In fact, in a news conference with reporters after his speech, McCarthy was given every opportunity to criticize the mayor and did not. "It's a handful," he said of the position. "He's got a very, very, very difficult job." McCarthy added that his replacement, Police Supt. Eddie Johnson, had the second-toughest job in the city.

McCarthy defended the delayed release of the Laquan McDonald video, saying, "I would have recommended against it if I was asked."

According to McCarthy, "the mayor was not in charge of that video," and the Law Department was simply following what was then city policy in arguing against its release in court. "I'm not a conspiracy theorist," he added.

On the other hand, he said the recent police shooting of Paul O'Neal following a high-speed chase in a stolen car was probably "a legal shooting," but that it violated a department policy he had instituted against the use of lethal force in a car theft. He also insisted, "Confrontation begets confrontation," adding, "Don't steal a car. Don't lead police on a high-speed chase. And definitely don't crash your vehicle into a police car at 50 miles per hour causing a violent confrontation and then be upset about the results."

McCarthy touted a 38 percent overall reduction in crime under his tenure, and pointed to how murders dropped in 2014 to the lowest level in 50 years, while the Department made fewer arrests and committed fewer police shootings.
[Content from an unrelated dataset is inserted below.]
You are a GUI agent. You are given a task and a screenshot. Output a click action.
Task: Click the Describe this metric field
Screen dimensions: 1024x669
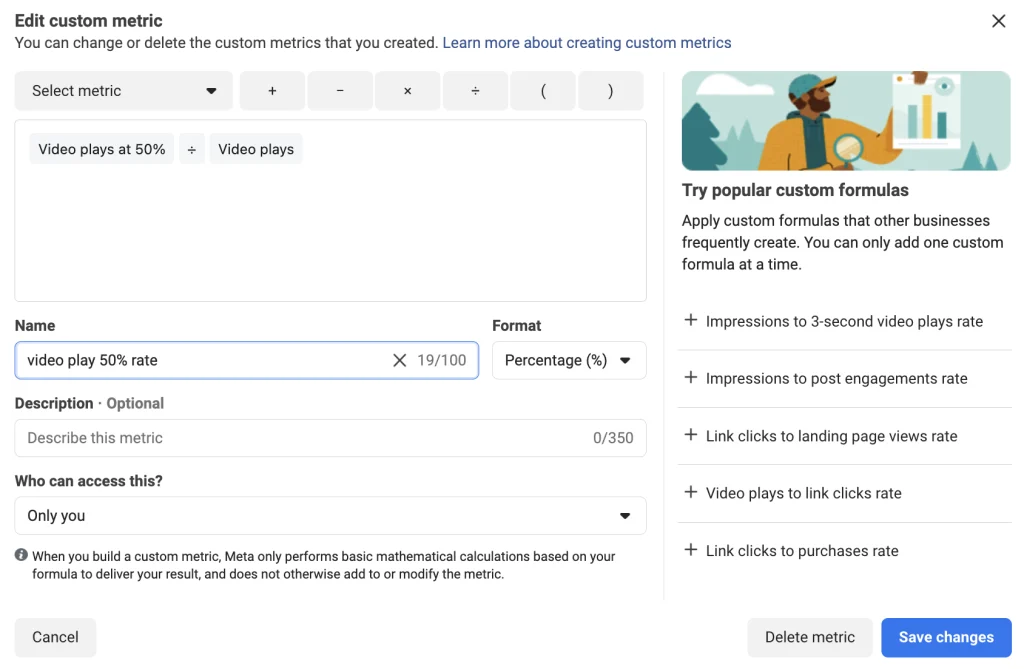330,437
Yet again he insisted those gains had been undercut by the undermining of successful policies in the current environment.

"I'm actually trying to go cold turkey on this whole cop thing," McCarthy said of his life since leaving the Department. "It's not working."

McCarthy made a pointed crack aimed at San Francisco 49ers quarterback Colin Kaepernick after the luncheon began with the national anthem, saying, "I want to thank everybody for standing during my favorite song. I didn't see anybody kneeling because their NFL career is over."